Especially seeing as you are having a rececption later too. I can’t see a down side here.
Post # 4
it sounds like a fun idea, but do you think they are going to feel out of the loop if your bro and mom know but they don’t?
Post # 5
He’s going to know best how theyd respond. I’m not sure that I’d want to be the only two people that didn’t know it was happening, but I’m kinda anti-surprise in general.
Post # 6
I could see it being an issue if this cruise was something special they had planned then suddenly “oh, we are getting married, and you guys are the last to know”. But you know them better than we do.
Post # 7
@chasesgirl: This was my thought too.
OP: Do they at least know that you and your family will be cruising with them? If not, you should really tell them that much. They may have a completely different plan for their vacation, so they may appreciate some warning to adjust their expectations to “family vacation” instead of “couple vacation”
Post # 8
I think I would tell them. As a Mom, I would want to know. They may want the chance to do little things to make your day even more special for you. His Mom may choose a different dress. I don’t know if this is the kind of surprise I would like.
The surprise can be for all of the rest of your family and friends when you return.
Post # 9
He knows his family best, but I think it’s a cute idea! You might want to drop some hints that they’ll need nice clothes, but cruises usually have nice dinners, so they should have them anyway. I would say something about “wanting to do something really special all together” or something like that so they know to expect something.
Post # 10
They are paying for a cruise, I think they would be kind of surprised that they are actually paying for a wedding. And not in a good way. I would tell them.
Post # 11
I like the idea, but if some people already know- will they feel unprepared?
Post # 12
@VAwife: Yep his parents know that my mom and brother will be comming, and I know they will have nice clothes with them.

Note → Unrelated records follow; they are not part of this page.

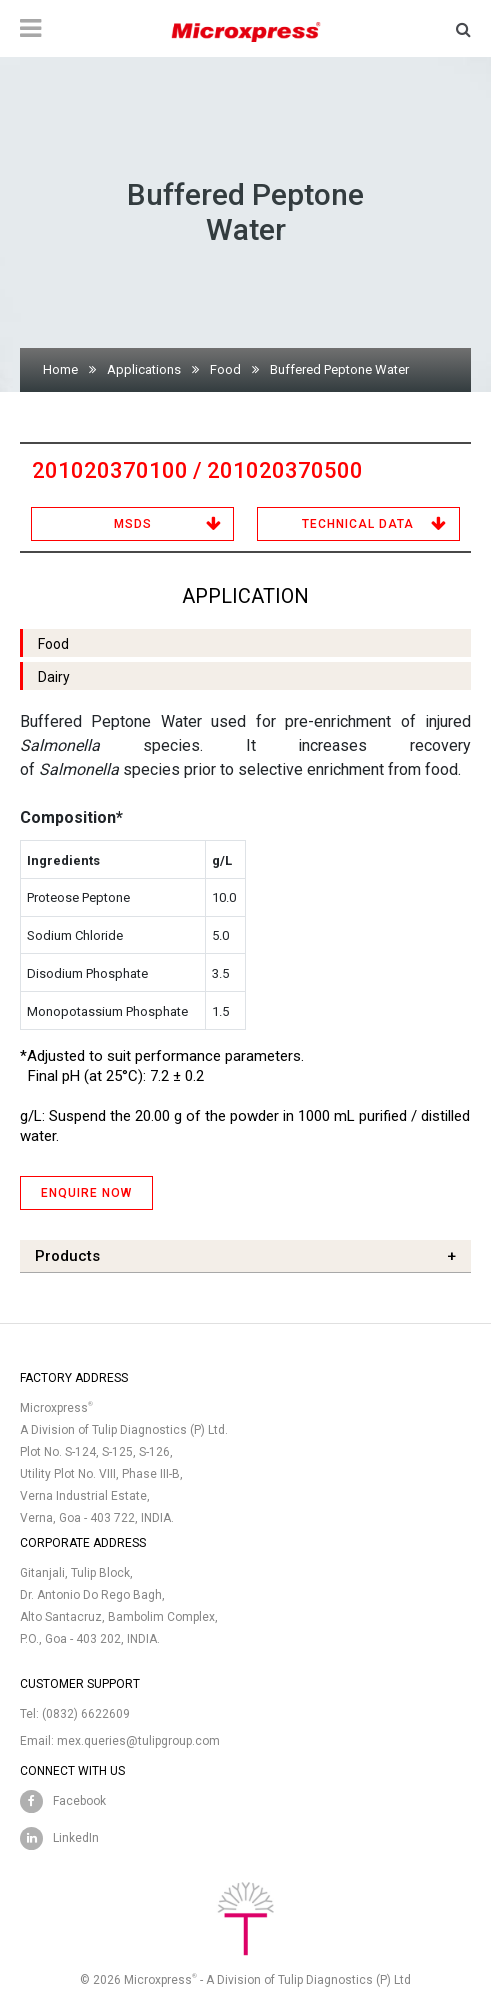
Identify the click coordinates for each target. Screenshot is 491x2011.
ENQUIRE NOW (86, 1193)
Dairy (54, 677)
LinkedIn (76, 1838)
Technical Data (358, 524)
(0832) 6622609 (86, 1714)
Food (225, 369)
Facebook (79, 1801)
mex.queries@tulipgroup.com (138, 1741)
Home (60, 369)
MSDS (133, 524)
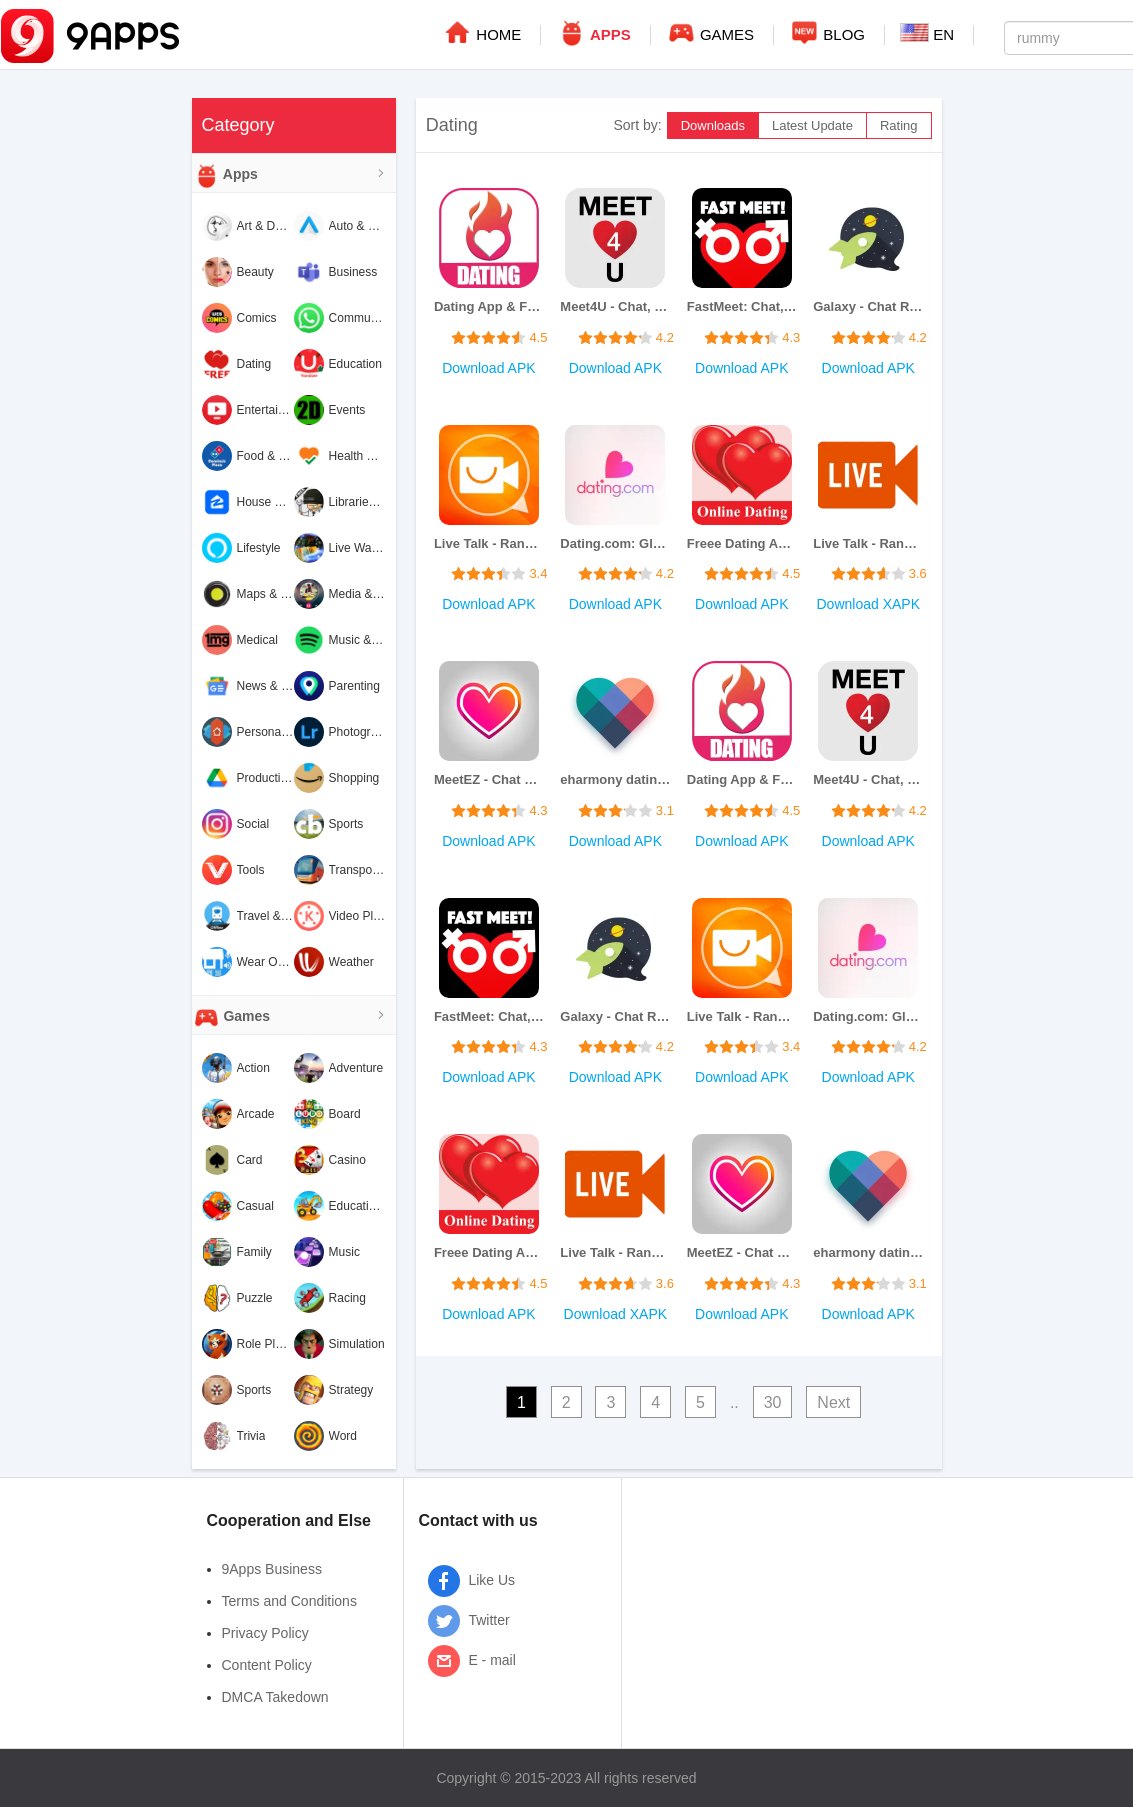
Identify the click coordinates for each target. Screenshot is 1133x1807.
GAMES (710, 32)
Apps (225, 175)
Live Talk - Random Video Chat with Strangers (868, 543)
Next (833, 1402)
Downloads (713, 125)
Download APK (488, 368)
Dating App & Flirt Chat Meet (489, 306)
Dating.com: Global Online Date (615, 543)
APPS (593, 32)
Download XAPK (868, 604)
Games (231, 1017)
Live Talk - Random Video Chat (489, 543)
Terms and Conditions (289, 1601)
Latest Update (812, 125)
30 (773, 1402)
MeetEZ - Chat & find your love (489, 779)
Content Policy (267, 1665)
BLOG (827, 32)
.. (734, 1402)
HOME (481, 32)
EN (927, 33)
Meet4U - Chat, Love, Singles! (615, 306)
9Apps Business (272, 1569)
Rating (899, 125)
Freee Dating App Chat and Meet (742, 543)
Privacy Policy (265, 1633)
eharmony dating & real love (615, 779)
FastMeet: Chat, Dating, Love (742, 306)
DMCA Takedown (275, 1697)
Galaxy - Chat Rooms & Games (868, 306)
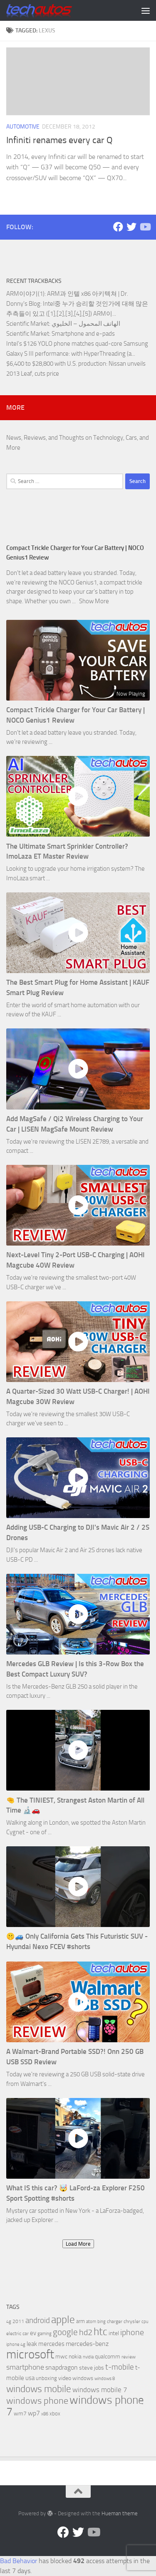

He is their only child, this is why I am trying to be extra careful. He is sure they will think it’s super fun though.
Post # 13
@happyface: We will be paying for the wedding part entirely.
Post # 14
@Hasellyn: Oh okay in that case I think it’s okay. You two know his parents best, but try to subtly talk to them beforehand to make sure they won’t feel sad about missing typical or traditional aspects of the wedding or planning process.
Post # 15
If he is their only child, this is their one shot to get to be the parents of a bride/groom. I would recommend giving them the opportunity to enjoy that experience and celebrate it a little bit and not spring it on them at the very last minute. Especially when it (inevitably) comes out that your family knew- I know I would feel pretty hurt to be the last to know.
You and your FI know his parents best, but I can say the only surprise wedding I know of in real life ended in family drama because some people knew and some didn’t and the MOG cried the entire ceremony. And reception. So be thoughtful when making your decision.
Post # 16
If I were them, I’d wonder why I’d be the last to know.